Needed from China (and others): Wisdom, not strength

By Gregory Kulacki, December 22, 2016

Dusting off a concept from the 19th century, my roundtable colleague Rajesh Rajagopalan characterizes international affairs as a “great game.” But the destructive power of nuclear weapons has fundamentally changed the nature of international politics and the practice of statecraft. There are no winners in a nuclear war. The only winning move is not to play.

Mao Zedong apparently intuited this not long after the obliteration of Hiroshima and Nagasaki. In August 1946, he told a US journalist that the atom bomb was a “paper tiger.” Metaphors allow varied interpretations, but it is not unreasonable to assume that Mao anticipated a taboo against using nuclear weapons, one that would grow stronger as they proliferated. China’s nuclear thinking always presumed the existence of a strong nuclear taboo. The sole purpose of Beijing’s “small but effective” force was to relieve the fear that nuclear weapons would be used against China.

If every nation adapted to the nuclear age the way China did, the world would be awash in nuclear weapons. This realization was the essence of the Nuclear Non-Proliferation Treaty—a collective recognition that unless nuclear weapons were abolished, every nation could justifiably claim the right to develop them. Either no one would have nuclear weapons or everyone would.

Mao Zedong, Zhou Enlai, and the founders of the People’s Republic were not party to NPT negotiations—they weren’t even recognized as the legitimate Chinese government—but they seem to have understood the essential truth underlying the treaty. General Nie Rongzhen, who managed China’s nuclear weapons program, famously told the scientists and engineers working under him that China was building the Bomb to eliminate the Bomb. This was the core message of the only detailed statement on nuclear weapons that China has ever issued, released immediately after its first nuclear test in 1964.

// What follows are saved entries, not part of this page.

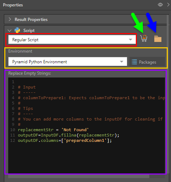Collapse the Script section chevron
The image size is (171, 182).
tap(10, 31)
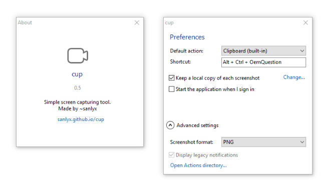Click the Shortcut input field
The height and width of the screenshot is (191, 330).
[x=263, y=63]
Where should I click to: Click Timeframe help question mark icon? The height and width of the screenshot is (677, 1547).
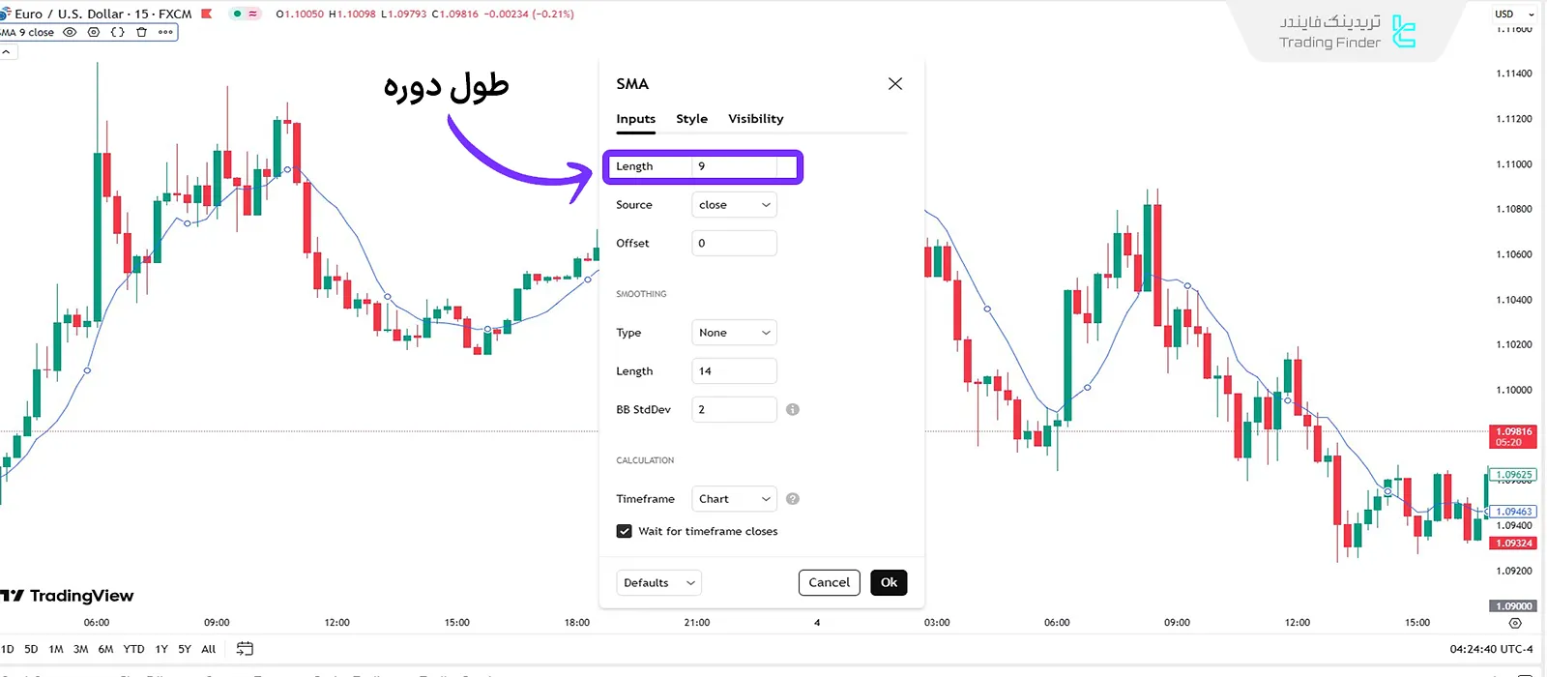click(793, 499)
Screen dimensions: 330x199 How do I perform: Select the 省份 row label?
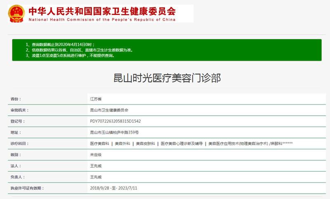15,99

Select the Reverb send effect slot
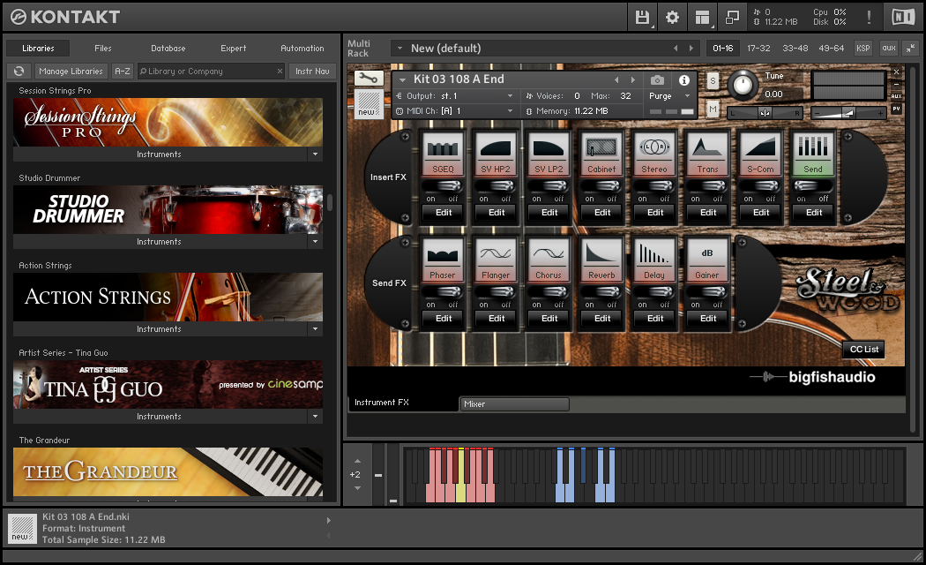point(602,259)
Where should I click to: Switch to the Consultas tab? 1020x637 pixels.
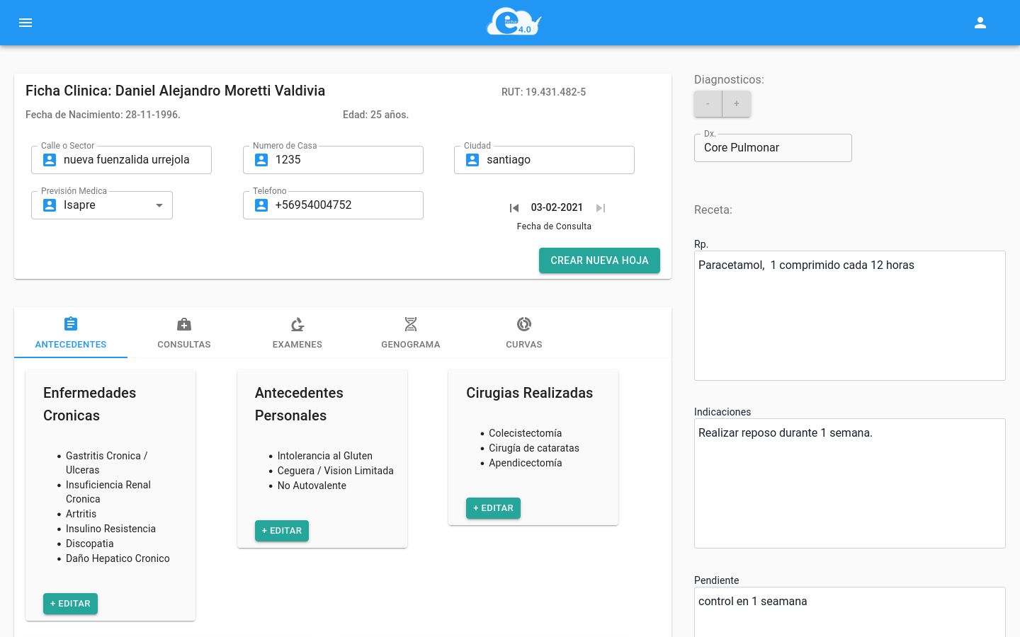pyautogui.click(x=184, y=333)
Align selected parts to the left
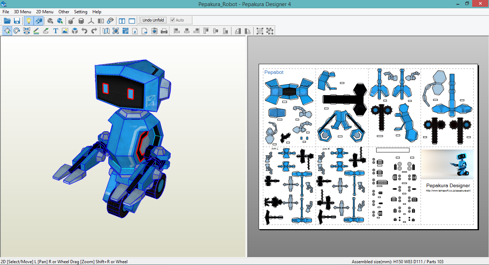489x265 pixels. (x=177, y=31)
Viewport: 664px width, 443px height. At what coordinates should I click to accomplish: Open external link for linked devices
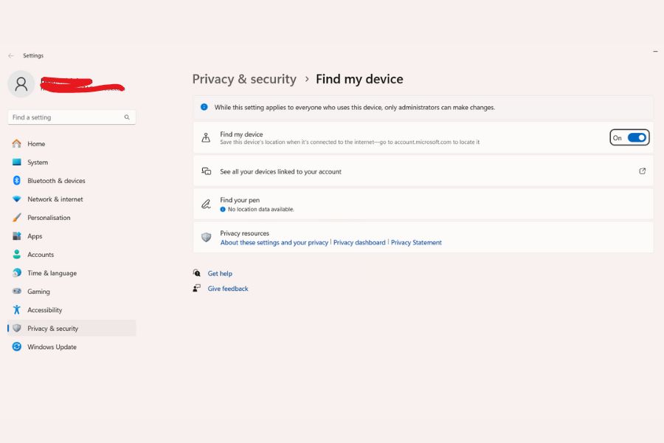642,171
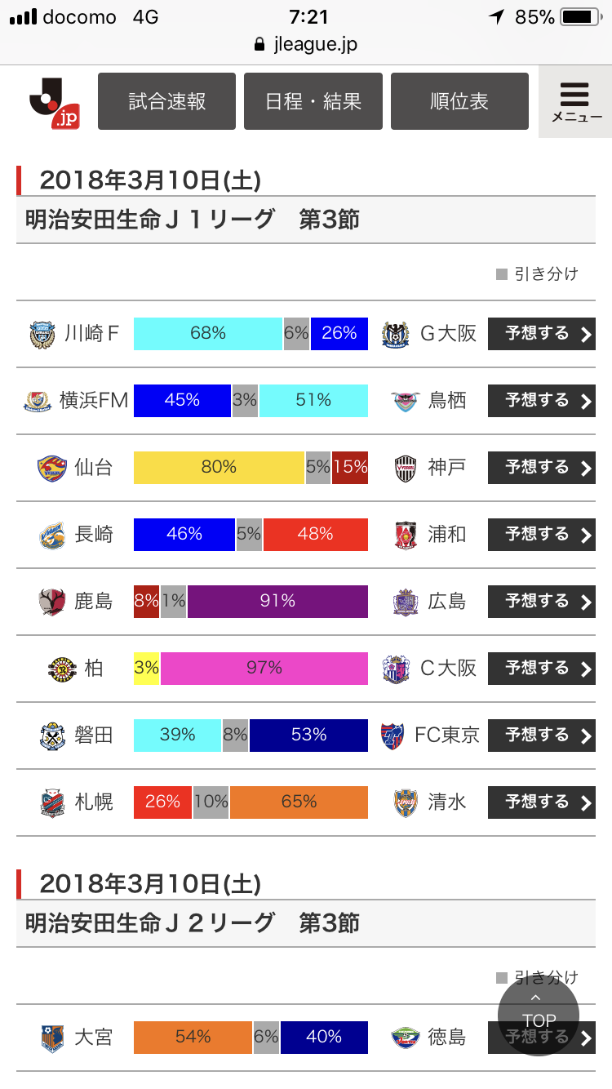Tap the Vegalta Sendai team crest
612x1089 pixels.
coord(51,468)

In that statement China’s leaders proposed that “a summit conference of all the countries of the world be convened to discuss … the complete pro­hibition and thorough de­struction of nuclear weapons.” The NPT later aimed for the same result, but has now been transformed into a mechanism that preserves a world of nuclear haves and have-nots. Forty-six years after the treaty’s entry into force, the nuclear weapon states now prepare to spend lavishly on modernizing their arsenals. The non-nuclear weapon states—feeling betrayed, with ample justification—are moving to enact an international legal convention to ban the Bomb.

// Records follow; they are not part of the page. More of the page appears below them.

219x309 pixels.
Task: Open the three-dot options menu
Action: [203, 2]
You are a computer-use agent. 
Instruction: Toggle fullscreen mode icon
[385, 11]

This effort is a critical test of China’s commitment to nuclear disarmament. So far, Communist Party General Secretary Xi Jinping is failing the test. His unsupportive responses to the treaty initiative risk legitimating the views of critics from other nations, especially the United States, who have always viewed China’s commitment to nuclear disarmament skeptically.

My roundtable colleague Hua Han’s third essay may explain the reasoning behind Xi’s apparent disregard for the principled position on nuclear disarmament articulated in the 1964 statement. She ties Chinese nuclear weapons policy to the imbalance in conventional forces between Beijing and Washington. Yet the United States in 1964 enjoyed much greater conventional superiority over China than it does today. Is Xi turning a cold shoulder on the 123 nations advancing the nuclear weapons convention because he believes China needs to threaten the use of nuclear weapons in a conventional conflict with the United States? If so, the 1964 statement is a dead letter and Xi is leading his nation, and the world, away from nuclear disarmament and toward a new nuclear arms race.

The broad-based international effort to use a nuclear weapons convention to compel nuclear weapon states to honor their NPT disarmament obligations is not utopian, as Rajagopalan characterizes it. It is a desperately necessary appeal for collective common sense at a time when the governments of the nuclear weapon states are slipping into the hands of “strong” leaders who rise to political power on vainglorious appeals to anachronistic tribal prejudices.

Bertrand Russell, Albert Einstein, and the scientists who signed their famous manifesto understood that with the dawn of the nuclear age the “great game” of international politics was over—because the next round would be “disastrous to all parties.” They urged us to consider ourselves “only as members of a biological species which has had a remarkable history, and whose disappearance none of us can desire.” To pretend a nuclear holocaust is unlikely—or to continue seeing war as a game—is to deny the perils of the present political reality.